Neuf heures. –Attaque générale.

La fusillade est épouvantable; le Bordj semble en feu. Nous avons un petit canon de 12 que nous aidons tous à servir. Quelques coups à mitraille balayent l’avenue du Bordj; à onze heures, quinze spahis et une trentaine d’alliés chargés de rester au camp, remontent en déroute complète, abandonnant leurs morts et leurs blessés auxquels les Arabes coupent la tête et les mains.

Les gourbis d’El-Milia, n’étant plus protégés par le camp qui les cache du Bordj, sont brûlés par les insurgés. Le pillage commence avec force hurlements, et les assaillants s’éloignent du fort en y laissant beaucoup de morts. Sur mon petit bastion les branches sont hachées menu par les balles; les sacs à terre en sont remplis.
D’innombrables tribus passent la rivière à la nage, l
es montagnes en sont couvertes. Ils viennent sans doute regarder la bataille en spectateurs, attendant l’issue, pour se ranger du côté du plus fort.  Les assaillants s’embusquent; il faut veiller encore. Nous pouvons à peine rester debout; nos vêtements sont mouillés de la veille.
Les Arabes ont tellement incendié, que nous pouvons lire à la lueur des flammes. Du haut des créneaux les deux ou trois marchands et le seul colon d’El-Milia, M. Lefèvre, regardent, en pleurant, leurs maisons qui flambent.

Fusillade toute la nuit.

Jeudi16.-Au lever, fusillade terrible; dans mon secteur nous élargissons un créneau, à coups de pic, pour y braquer le canon. Les Kabyles veulent tenter l’assaut; mais arrivés à 30 mètres, une décharge générale les met en fuite.
Cependant ils ont crénelé le rempart au fond du camp, et ils tirent de là; d’autres sont dans mon gourbi: j’y braque moi même le canon chargé à mitraille, par-dessus un obus. L’obus éclate en plein dans mon ex-habitation.Nous entendons des cris épouvantables.bien touché.
A midi, ils essaient un nouvel assaut; cette fois nous les massacrons. Ils fuient en désordre. A cette vue, les tribus spectatrices s’ébranlent et regagnent la plaine; c’est un grand succès pour nous, si elles gardent la neutralité.
J’oubliais de vous dire que, le mardi 14, une heure après le premier coup de feu, le télégraphe était coupé; mais le général, à Constantine, averti de la révolte, avait eu le temps de répondre: « Tenez ferme; une colonne se forme et va aller vous secourir».
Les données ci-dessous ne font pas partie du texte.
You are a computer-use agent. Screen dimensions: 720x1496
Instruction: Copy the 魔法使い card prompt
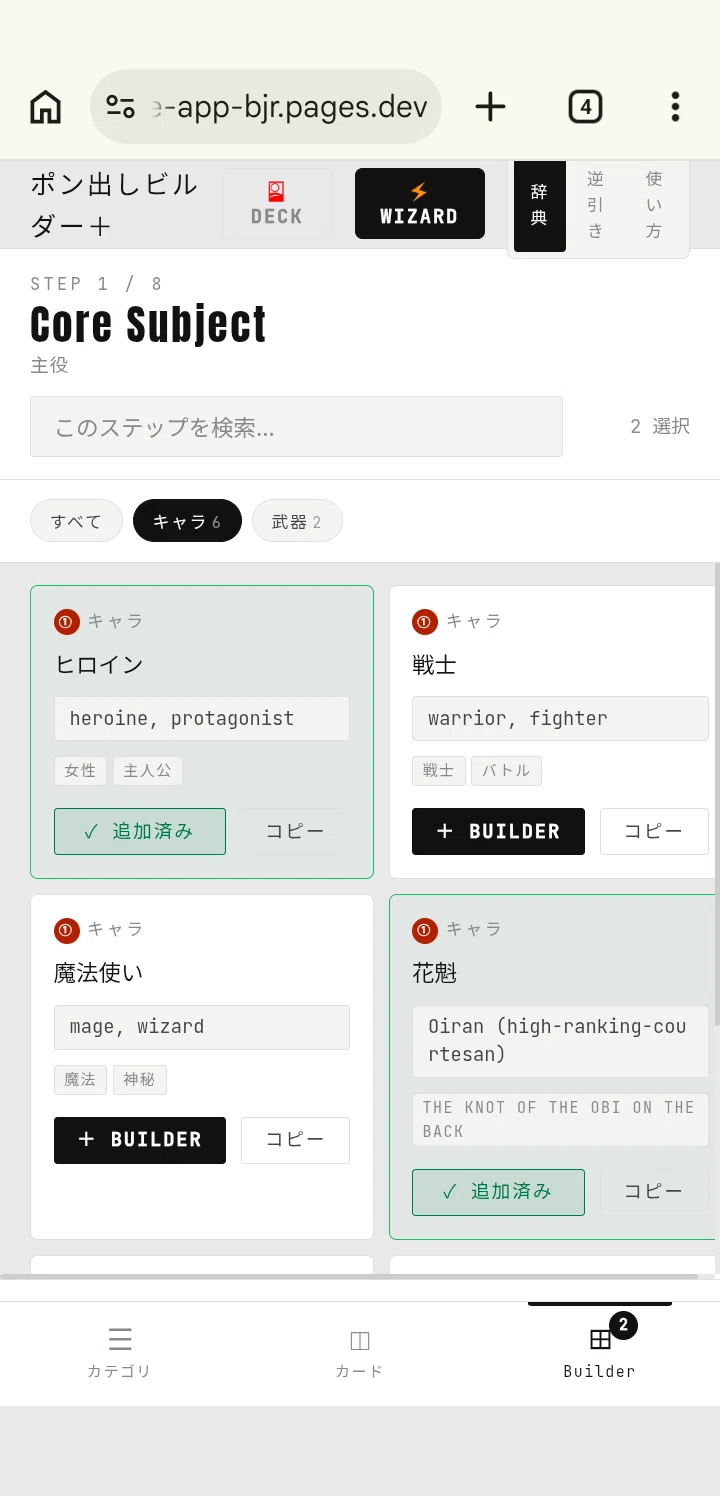point(295,1140)
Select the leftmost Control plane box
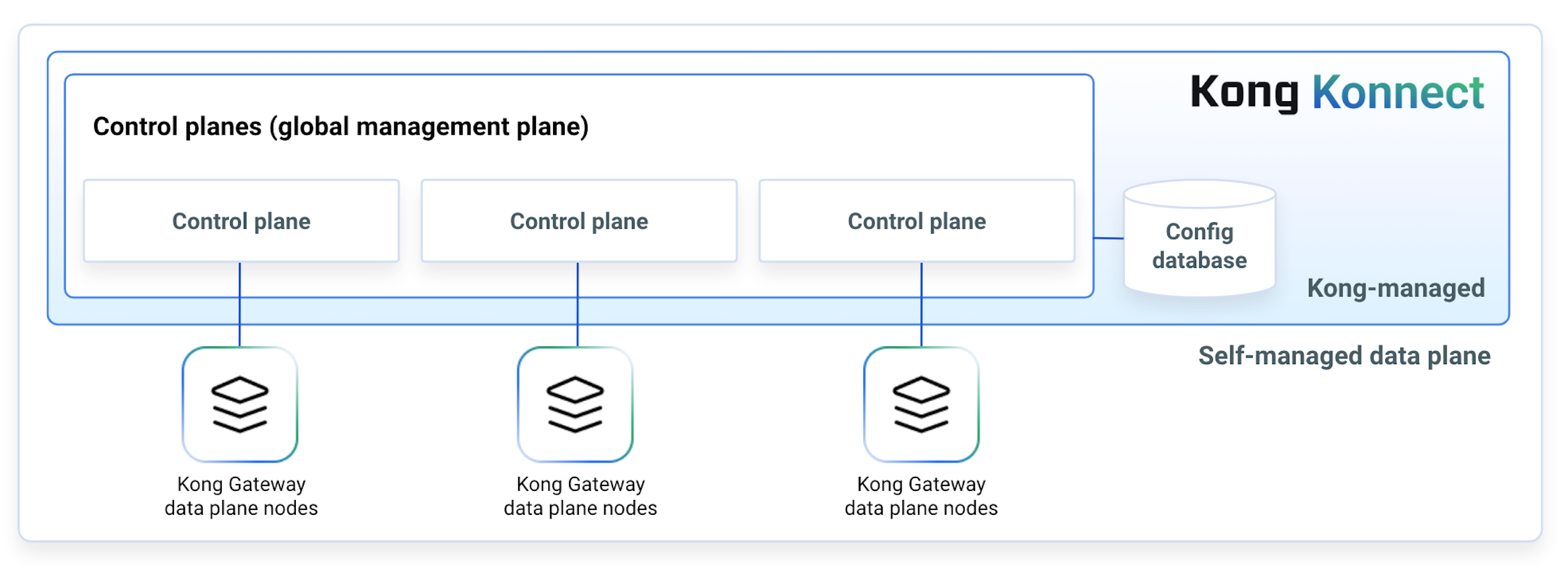The width and height of the screenshot is (1568, 573). tap(241, 221)
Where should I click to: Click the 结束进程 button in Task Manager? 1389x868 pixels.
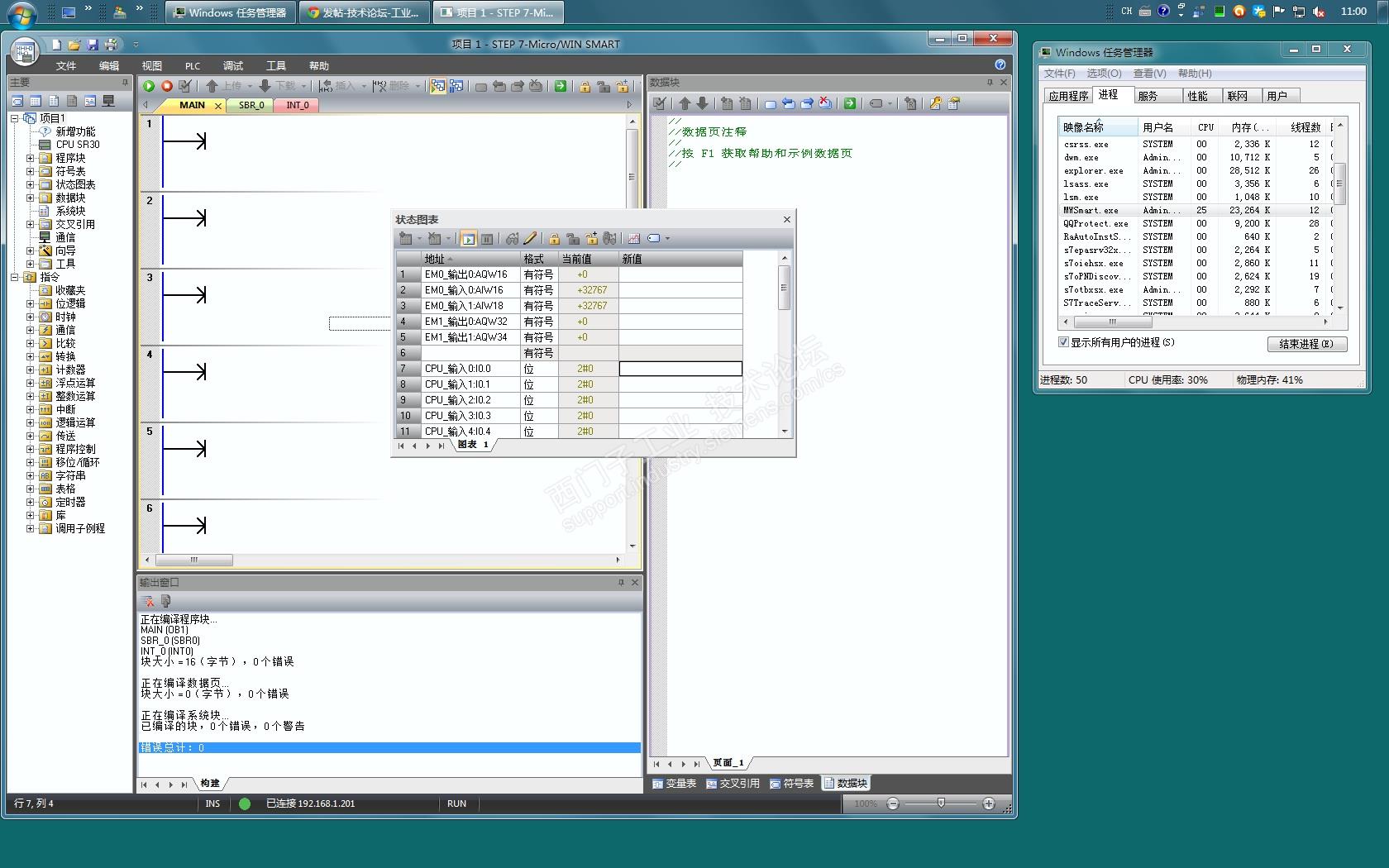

Nous espérions, chaque jour, la voir arriver; à l’heure où je vous transcris ces notes nous l’attendons encore.

Voyant la retraite des autres tribus, les Ouled-Aïdoun et les Ouled-Embareck, nos seuls ennemis, se retirent à 1 kilomètre environ, laissant des pillards que nous canardons. A 4 heures, le capitaine fait cesser le feu. Je vais alors à la recherche de mes effets. Mon argent (celui de la compagnie), ma comptabilité et mon sac sont sauvés; mais ma caisse, contenant le reste, est introuvable.
Nous attendons la fameuse attaque de nuit. Les gourbis flambent toujours. Nous sommes morts de sommeil; voilà trois nuits que nous veillons.


 

Vendredi 17. Quelques coups de feu nous tiennent en éveil. Nous sommes à la ration pour l’eau; une fontaine dont l’eau arrive d’un vallon voisin, coulait dans le Bordj, mais les Kabyles, ont coupé le conduit avant même de couper le fil télégraphique. Nous avons une citerne seulement.

Nous sommes dans le Bordj :

60 mobiles; 143 Arabes, spahis, cavaliers ; 5 ordonnances, employés militaires; 27 Arabes non armés: une trentaine de moukaires et trois françaises, y compris madame Sergent. Les femmes sont enfermées dans la maison centrale, dont les volets, clos et garnis de tôle, sont à l’épreuve de la balle, J’ajoute  que l’épreuve ne leur manque pas depuis trois jours.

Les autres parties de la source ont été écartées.